[Goal of the exercise] The word to look for is "dropdown". Report every line of the entries below that has it.

::::

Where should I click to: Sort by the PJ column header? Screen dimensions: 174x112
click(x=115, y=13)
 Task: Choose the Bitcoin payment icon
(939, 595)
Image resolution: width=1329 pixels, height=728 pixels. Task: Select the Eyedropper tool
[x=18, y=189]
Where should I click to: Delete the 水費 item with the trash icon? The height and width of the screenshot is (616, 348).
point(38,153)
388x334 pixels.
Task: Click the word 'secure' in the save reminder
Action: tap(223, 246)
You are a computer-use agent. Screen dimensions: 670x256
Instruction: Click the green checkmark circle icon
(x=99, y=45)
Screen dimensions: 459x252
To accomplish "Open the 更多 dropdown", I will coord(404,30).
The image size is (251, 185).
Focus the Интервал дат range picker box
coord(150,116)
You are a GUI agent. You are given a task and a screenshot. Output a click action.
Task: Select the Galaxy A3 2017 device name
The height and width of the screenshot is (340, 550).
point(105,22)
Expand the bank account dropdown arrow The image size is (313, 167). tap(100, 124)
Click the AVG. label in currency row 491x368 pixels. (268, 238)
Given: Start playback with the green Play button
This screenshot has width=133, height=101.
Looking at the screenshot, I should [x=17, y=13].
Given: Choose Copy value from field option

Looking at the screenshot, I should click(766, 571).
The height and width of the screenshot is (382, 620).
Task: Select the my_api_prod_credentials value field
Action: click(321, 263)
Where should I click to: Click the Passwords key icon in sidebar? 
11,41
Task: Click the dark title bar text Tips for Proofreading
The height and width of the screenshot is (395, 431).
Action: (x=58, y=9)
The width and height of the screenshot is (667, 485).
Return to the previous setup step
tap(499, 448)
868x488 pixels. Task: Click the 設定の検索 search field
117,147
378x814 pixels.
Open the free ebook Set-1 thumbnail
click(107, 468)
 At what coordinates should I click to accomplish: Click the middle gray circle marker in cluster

::::

[Worked solution]
To accomplish "Open the 更多 dropdown", I will coord(404,30).
Expand the bank account dropdown arrow The image size is (313, 167). tap(100, 124)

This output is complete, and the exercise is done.